The three of us have just taken off our lifejackets after a wonderful few hours on the Weber River.
Fabulous guide, great stories (can you believe a tourist really asked "at what altitude does a deer become an elk?") and the sight of my son floating alongside the raft have produced a mood of blissful relaxation. Looking at the canyons above, I am amazed by the natural forces that created beauty that inspires such awe in humans.
Walking over to the Explorer my friend has rented, I decide to check my email. And my jaw drops as I scan the diocesan email telling congregants and clergy that the ecclesiastical appeals court has reversed the judgement of a lower one against Bishop Charles Bennison.
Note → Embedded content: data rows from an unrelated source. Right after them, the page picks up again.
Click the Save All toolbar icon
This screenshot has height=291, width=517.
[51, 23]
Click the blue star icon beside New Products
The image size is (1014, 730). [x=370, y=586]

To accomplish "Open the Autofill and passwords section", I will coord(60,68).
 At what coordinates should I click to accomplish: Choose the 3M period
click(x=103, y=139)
Not because the case against him was incorrect -- he did indeed act, they argue, in a way unbecoming a member of the clergy by covering up the sexual abuse of his brother.
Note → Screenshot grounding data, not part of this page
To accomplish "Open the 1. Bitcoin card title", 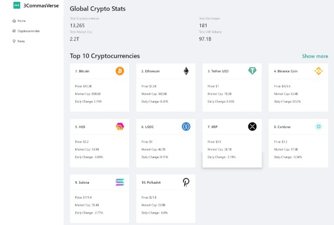I will click(82, 71).
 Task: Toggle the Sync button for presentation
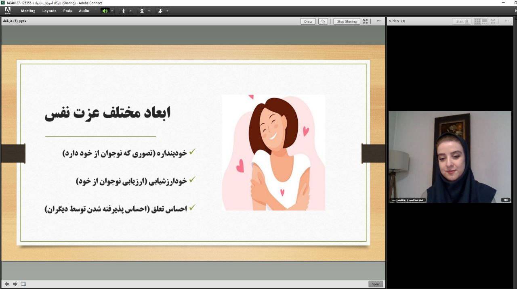[x=376, y=284]
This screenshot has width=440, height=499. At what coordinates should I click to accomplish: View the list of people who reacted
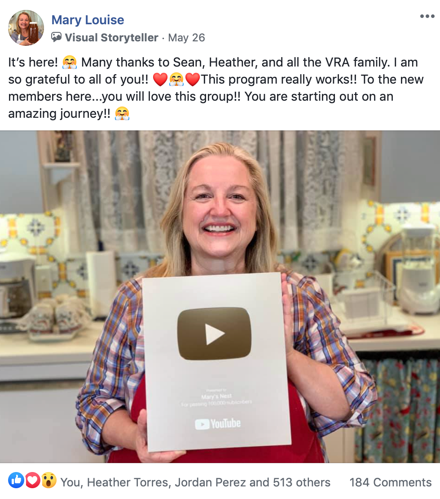click(x=195, y=482)
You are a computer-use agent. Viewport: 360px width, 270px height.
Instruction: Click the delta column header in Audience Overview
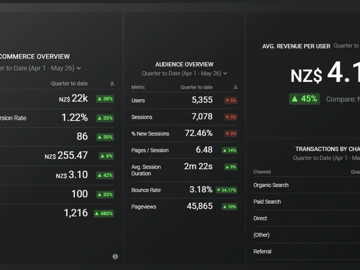[235, 87]
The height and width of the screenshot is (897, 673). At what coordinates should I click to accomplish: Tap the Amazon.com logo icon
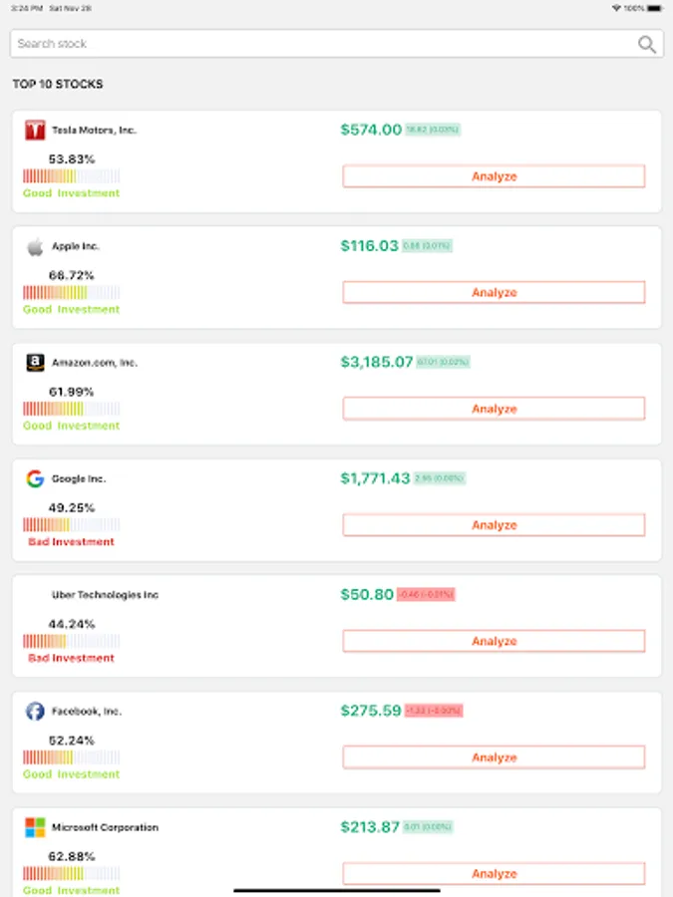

But because, dear friends, the statute of limitations ran out.
The Bishop says the case ought not to have been brought. I say, it should have been brought decades ago.
But this issue is much bigger than our Bishop, previously and now my boss.
It is a judgment on a church whose leaders, like so many Roman Catholic bishops, ignored the abuse going on right under their behatted skulls. What did Bishop Borsch know? What of other bishops now gone? Why did they protect the brothers, Charles and John -- because the Bennison's father was a colleague?
The bitter fruits of that bigger cover-up are evident now. A bishop tainted by a court judgment, but free on what is basically a technicality. A Standing Committee that did all they could to unseat him, using whatever weapon lay nearby. A Presiding Bishop and ecclesiastical court that now look weak and perhaps even inept.
What would have happened if twenty years ago the men who ran the church would have put justice above self-interest? What of the men and women ruling it now? Where are the models for charity, or humility, or integrity?
Sow the wind...and reap...a judgment.
I hop into the car. You aren't going to believe this, I tell my friend, also an Episcopalian. And she doesn't.
1 commentaire:
Stories like this make me wonder if this was "always" the way of the world, and we were simply less of aware of it before our abundance of media sources, or if morality - or even a sense of responsibility - is farther from grasp than ever before.